When you first log in, you can see a list of existing projects and an option to create a new project. The definition of a project is given below.
Within a project, you can check to see which functions you have deployed, how many times you have called them, and lots of other information and metrics about the platform.
Conclave Cloud Command Line Tool
The Conclave Cloud Command Line Tool is known as ccl
for short as this is the command you enter to invoke it in
the terminal or command prompt.
You can download the tool here.
The ccl
tool provides all the management options available in the portal. It allows you to upload and invoke
functions without writing client code. This feature helps to test your functions or try out the Conclave Cloud platform.
Enter ccl
in your terminal or command prompt to see available commands. There is help available for each
command too. For example, you can enter the following command to get help for the functions
command.
ccl functions --help
Projects
A Conclave Cloud project is a specific configuration of the Conclave Cloud services. Currently, a project contains a particular set of uploaded functions and shows usage and log data for just those functions.
You can think of a project as an individual application or a service. For example, you may have a project for 'Password Manager', or for a more extensive application, you may have projects named 'Project X Payment Processor' and 'Project X User Data'.
When experimenting with the platform, create a project with a random name. You can always delete it when you're finished.
Project UID
When you first open a project in the portal, you will get a value called Project UID
.
The project UID is the unique identifier for the current project.

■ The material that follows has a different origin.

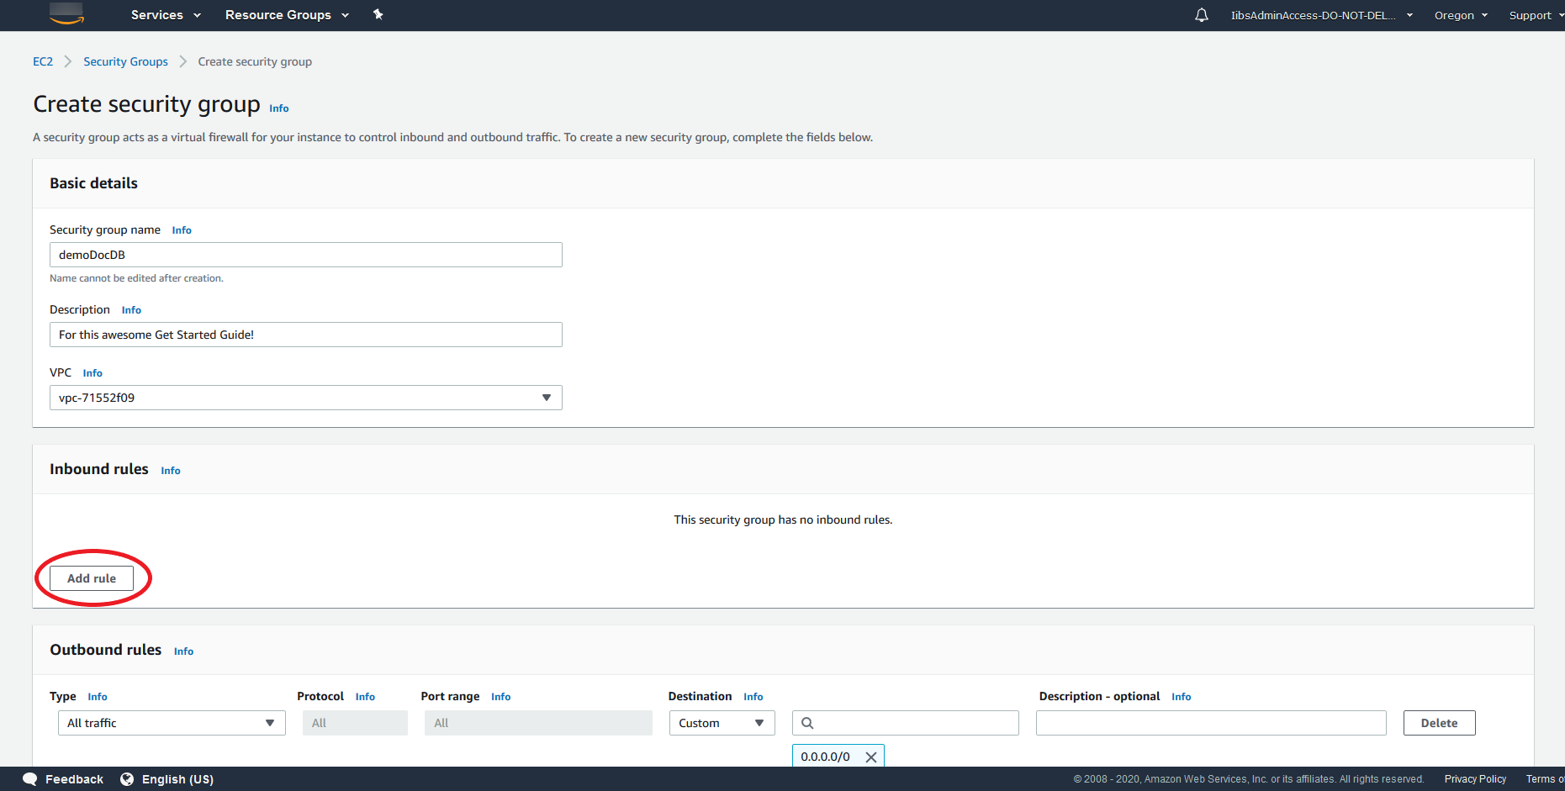Open the Destination Custom dropdown
This screenshot has width=1565, height=791.
721,723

Note: Project names are also unique.
The project UID is not a confidential value.
Functions
A Conclave function is a JavaScript code module that exports an entry point. The combination of this code plus the entry point name is uploaded and defines a single 'function' within the Conclave Functions service.
Each project will allow the configuration of a set of functions to invoke using the Conclave Functions service.
You can upload as many functions as you want, each designed to perform a different task.
You might find it more convenient to create an npm package and configure it using a tool such as webpack to assemble multiple files or even languages into a single JavaScript file for uploading to Conclave Functions. You can even define multiple exported functions from a JavaScript module, then upload the same file multiple times but change the entry point each time to create multiple functions. The Conclave Cloud Password Manager sample uses this approach. Take a look at the source code here.
Function hashes
Whenever you upload a function to Conclave Functions, ccl
will calculate the SHA256
hash of the JavaScript code with the entry point's name concatenated to the end. If the code or entry point changes,
the hash also changes.
Whenever an end user wants to invoke a function, they specify the hash of the code and the function's entry point that they expect to be processing their data. Once the Conclave Functions enclave receives the request, it checks the expected hash against the actual hash as calculated inside the enclave and rejects the invocation request if they do not match. This verification ensures that the user fully controls what code can access their data.
The ccl
tool will automatically use the previously calculated hash. This is not the most secure way to execute a
function because if the hash changes, the ccl
calculation will automatically update and call the function
anyway. To counter this, you can manually provide a hash via the command line.
When using Conclave Cloud's JavaScript or Java/Kotlin SDKs, you must provide the expected hash when invoking a function.